Saturday, November 22, 2008

a few of my favorites









by the way, if you notice that far from the whole spectrum of the family is represented here, it's because I don't have access to everyone's pictures yet and am thus limited to the ones I have here on campus already.

Conspiracy Theory


Sorry to get you excited, but the title was just to get you to read the post, making you think it's another one of those so well founded arguments that credit cards are the sign of the beast and the millennium is 243 days away and mormon's have food storage b/c they won't be taken up with the others.
Rather, it's the Sociology dept. where anti-social behavior comes with the job, but there's an odd trend I find with these tenured professors. Unless it's earlier than 7 o'clock, they dare not let their office lights show. Instead they hide away in their dark offices hoping that their poor suffering students (suffering b/c they had the poor luck of choosing a tenured prof who no longer cares about student ratings and gives them assignments where they are to learn instead of merely jumping through hoops of busy work, which confounds the young student because the child has never been asked to think before) are fooled by their light-less window and leave them in their cushioned hermitage to ponder life and discover the end of the latest mystery novel before the 2nd chapter. Alone to contemplate their sacrifice of sleep and convictions to get where they're at. Alone to drink their diet Dr. Pepper in a paper bag. The point? who wouldn't want to be a tenured professor?

Friday, November 14, 2008

Tuesday, November 11, 2008

Long Hallways

Conclusion to this post: Long hallways are extremely awkward.

There you have it. No need to read further unless you're trying to keep yourself from checking your e-mail account for the 7th time this morning.

Back to original thought: hallways.

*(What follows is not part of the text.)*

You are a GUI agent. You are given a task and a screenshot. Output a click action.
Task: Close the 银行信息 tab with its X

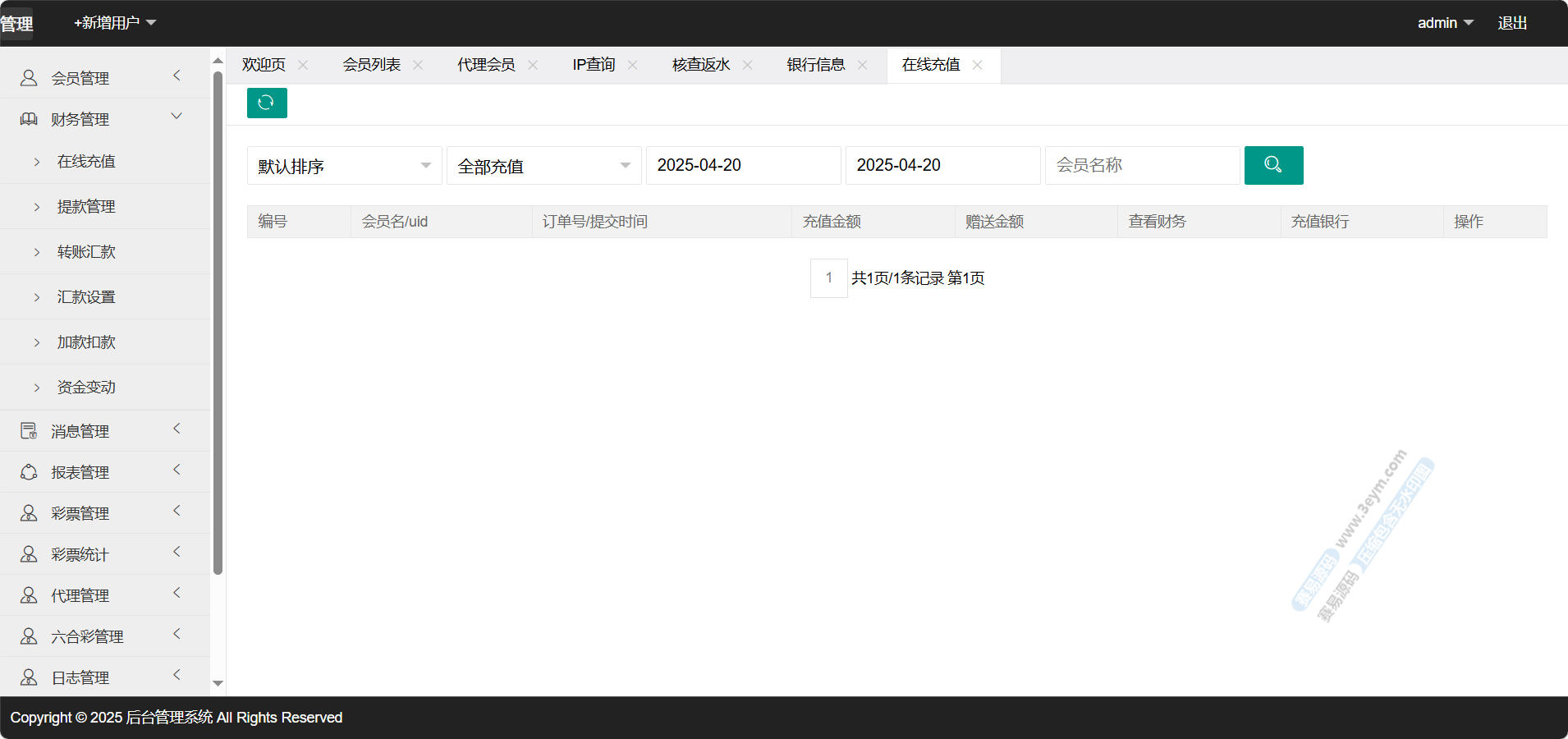(x=862, y=65)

No one knows which direction to look when walking down long hallways. Right, at the pictures of old dead men? Left, at the fascinating design of concrete blocks? or straight ahead at the person who is coming towards you, but you would think was being beamed up to a UFO by the way he's looking up at the ceiling?
It only becomes more agonizing when you have to decide whether to acknowledge that there is a human being in your presence, or not. And if you do, what do you do then? head nod? smile? an Irish jig?
Its worse though if the hallway is so long that you don't know if you are acquainted with the other individual or not. That's when your happy if you decided against the Irish jig. If you don't, you might just be safe. But if you do, you risk waving before you're actually close enough to carry on a conversation and thus wait just looking at each other removing yourself from humanity and placing yourself in the category of two brown cows.